Did I really want to hear all about Millie’s diet? Not particularly. But it made Steve happy to have someone who listened, so I endured a little bit of cat conversation now and then. I figured if more people made an effort to be friendly, the world would be a much better place.
The truth was, I liked making people happy. It was my catnip. Getting someone grouchy to smile? Best high ever. Like Leslie, Miss I-Hate-Mornings. She’d been resistant to my drive-by good mornings for a while. But eventually I’d worn her down. Stopping by with breakfast muffins and strong espresso a few times had done the trick.
Everyone had a chink in their armor—a place I could get in to find their happy side. Even the grumpiest people were no match for Everly Dalton’s sunshine.
Except one man.
Like a cloud passing in front of the sun, casting a dark shadow, a chill spread across the office. I glanced at the time. Eight twenty-seven. Right on time.

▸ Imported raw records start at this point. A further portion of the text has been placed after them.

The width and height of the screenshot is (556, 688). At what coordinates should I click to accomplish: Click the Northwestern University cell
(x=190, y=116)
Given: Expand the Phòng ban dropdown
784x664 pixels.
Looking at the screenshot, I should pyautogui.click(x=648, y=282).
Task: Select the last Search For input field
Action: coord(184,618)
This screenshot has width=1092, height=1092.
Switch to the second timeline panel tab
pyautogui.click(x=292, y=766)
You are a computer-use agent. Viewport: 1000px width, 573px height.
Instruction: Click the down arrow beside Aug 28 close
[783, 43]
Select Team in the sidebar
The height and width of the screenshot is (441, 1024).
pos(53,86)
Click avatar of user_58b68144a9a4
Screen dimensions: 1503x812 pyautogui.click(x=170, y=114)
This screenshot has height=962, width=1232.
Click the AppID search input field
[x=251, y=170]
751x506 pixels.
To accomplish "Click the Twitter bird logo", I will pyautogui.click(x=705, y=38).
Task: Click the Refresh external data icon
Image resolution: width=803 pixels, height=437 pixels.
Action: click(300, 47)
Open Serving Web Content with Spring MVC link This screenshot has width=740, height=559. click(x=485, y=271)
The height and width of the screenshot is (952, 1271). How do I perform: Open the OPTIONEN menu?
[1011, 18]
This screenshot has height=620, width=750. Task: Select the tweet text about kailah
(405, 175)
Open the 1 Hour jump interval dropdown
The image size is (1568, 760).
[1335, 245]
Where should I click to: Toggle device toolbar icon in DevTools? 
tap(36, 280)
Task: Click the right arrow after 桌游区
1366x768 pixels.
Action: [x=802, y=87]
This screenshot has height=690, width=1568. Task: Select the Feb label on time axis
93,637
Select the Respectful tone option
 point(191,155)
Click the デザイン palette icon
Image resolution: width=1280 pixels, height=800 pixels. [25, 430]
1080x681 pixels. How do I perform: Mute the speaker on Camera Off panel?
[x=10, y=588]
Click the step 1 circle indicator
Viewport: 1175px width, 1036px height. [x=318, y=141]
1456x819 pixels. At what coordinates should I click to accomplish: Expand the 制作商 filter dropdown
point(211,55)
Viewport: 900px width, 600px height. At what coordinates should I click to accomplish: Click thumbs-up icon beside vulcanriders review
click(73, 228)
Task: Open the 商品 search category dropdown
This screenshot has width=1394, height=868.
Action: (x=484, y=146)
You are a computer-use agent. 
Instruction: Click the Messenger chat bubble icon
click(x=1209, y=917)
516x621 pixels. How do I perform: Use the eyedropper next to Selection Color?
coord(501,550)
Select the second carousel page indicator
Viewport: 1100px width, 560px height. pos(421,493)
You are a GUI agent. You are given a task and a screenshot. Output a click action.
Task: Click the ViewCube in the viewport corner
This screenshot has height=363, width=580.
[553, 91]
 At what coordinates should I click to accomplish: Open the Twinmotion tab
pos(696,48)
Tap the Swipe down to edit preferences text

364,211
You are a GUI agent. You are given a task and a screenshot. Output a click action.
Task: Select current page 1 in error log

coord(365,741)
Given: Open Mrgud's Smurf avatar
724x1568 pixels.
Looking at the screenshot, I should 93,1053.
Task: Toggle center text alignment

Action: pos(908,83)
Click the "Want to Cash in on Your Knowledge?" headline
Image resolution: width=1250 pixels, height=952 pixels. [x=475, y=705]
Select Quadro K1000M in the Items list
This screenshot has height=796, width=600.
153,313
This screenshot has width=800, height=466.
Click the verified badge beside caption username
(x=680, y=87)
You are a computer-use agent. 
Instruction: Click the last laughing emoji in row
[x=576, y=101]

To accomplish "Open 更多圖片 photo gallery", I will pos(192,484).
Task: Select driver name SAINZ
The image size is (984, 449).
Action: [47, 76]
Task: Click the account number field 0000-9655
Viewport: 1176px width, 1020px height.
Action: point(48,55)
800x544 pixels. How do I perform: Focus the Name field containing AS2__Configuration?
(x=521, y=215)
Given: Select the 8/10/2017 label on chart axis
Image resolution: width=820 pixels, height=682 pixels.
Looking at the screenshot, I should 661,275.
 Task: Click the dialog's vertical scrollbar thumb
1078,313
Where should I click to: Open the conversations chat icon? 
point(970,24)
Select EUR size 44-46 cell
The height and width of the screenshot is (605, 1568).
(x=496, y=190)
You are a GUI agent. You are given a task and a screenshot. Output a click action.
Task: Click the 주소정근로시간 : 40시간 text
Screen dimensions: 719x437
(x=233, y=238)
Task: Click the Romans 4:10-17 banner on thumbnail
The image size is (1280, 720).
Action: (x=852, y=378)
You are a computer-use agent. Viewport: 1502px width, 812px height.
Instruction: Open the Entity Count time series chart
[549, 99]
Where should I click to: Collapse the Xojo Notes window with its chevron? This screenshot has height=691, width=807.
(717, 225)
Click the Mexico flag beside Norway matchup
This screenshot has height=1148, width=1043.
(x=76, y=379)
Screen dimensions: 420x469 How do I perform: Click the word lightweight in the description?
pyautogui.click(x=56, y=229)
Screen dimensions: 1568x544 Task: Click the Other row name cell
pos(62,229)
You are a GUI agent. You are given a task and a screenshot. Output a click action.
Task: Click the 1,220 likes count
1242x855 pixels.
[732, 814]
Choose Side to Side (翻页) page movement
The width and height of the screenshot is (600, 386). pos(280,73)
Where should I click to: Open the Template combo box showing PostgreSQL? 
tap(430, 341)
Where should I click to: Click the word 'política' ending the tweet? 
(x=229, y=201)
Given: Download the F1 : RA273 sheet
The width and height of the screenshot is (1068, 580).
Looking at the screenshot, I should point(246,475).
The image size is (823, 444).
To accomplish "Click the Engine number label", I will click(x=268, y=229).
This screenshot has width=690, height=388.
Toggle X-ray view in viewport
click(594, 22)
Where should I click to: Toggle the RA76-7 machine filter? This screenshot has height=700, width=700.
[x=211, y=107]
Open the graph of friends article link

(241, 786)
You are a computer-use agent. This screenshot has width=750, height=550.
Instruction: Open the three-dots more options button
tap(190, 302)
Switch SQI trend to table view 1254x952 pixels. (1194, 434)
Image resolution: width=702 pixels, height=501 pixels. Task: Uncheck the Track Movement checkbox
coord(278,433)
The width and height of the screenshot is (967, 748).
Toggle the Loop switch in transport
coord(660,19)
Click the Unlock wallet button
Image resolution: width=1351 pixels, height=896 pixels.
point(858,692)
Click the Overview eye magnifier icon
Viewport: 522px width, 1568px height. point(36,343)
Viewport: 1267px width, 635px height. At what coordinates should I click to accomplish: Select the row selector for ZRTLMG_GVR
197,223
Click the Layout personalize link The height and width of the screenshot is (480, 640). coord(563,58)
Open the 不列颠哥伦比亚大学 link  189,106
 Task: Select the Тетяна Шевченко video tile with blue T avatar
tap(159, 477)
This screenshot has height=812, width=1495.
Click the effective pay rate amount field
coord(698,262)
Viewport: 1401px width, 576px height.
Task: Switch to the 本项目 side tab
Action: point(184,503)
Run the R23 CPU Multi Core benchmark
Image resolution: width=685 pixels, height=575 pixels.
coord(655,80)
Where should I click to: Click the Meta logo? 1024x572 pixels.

His entrance onto the floor created a ripple, like tossing a rock into still water. It radiated out ahead of him, warning everyone of his arrival. The only person I’d ever met who was impervious to my happy-making. My boss, Shepherd Calloway.
Steve looked up at me and winced. I pretended not to notice. I knew he felt sorry for me. Working for Mr. Calloway was not easy. He was cold, harsh, and demanding. He never said thank you, or gave any sort of praise. I’d lived in terror for the first few months I’d worked for him, positive he was going to fire me. He always seemed so angry.
But after a while, I realized that was just the way he was. He wasn’t angry at me. In fact, he barely noticed me. Sometimes I wondered whether he’d recognize me if he had to pick me out of a police lineup. He so rarely looked directly at my face that I wouldn’t have been surprised to learn he didn’t really know what I looked like.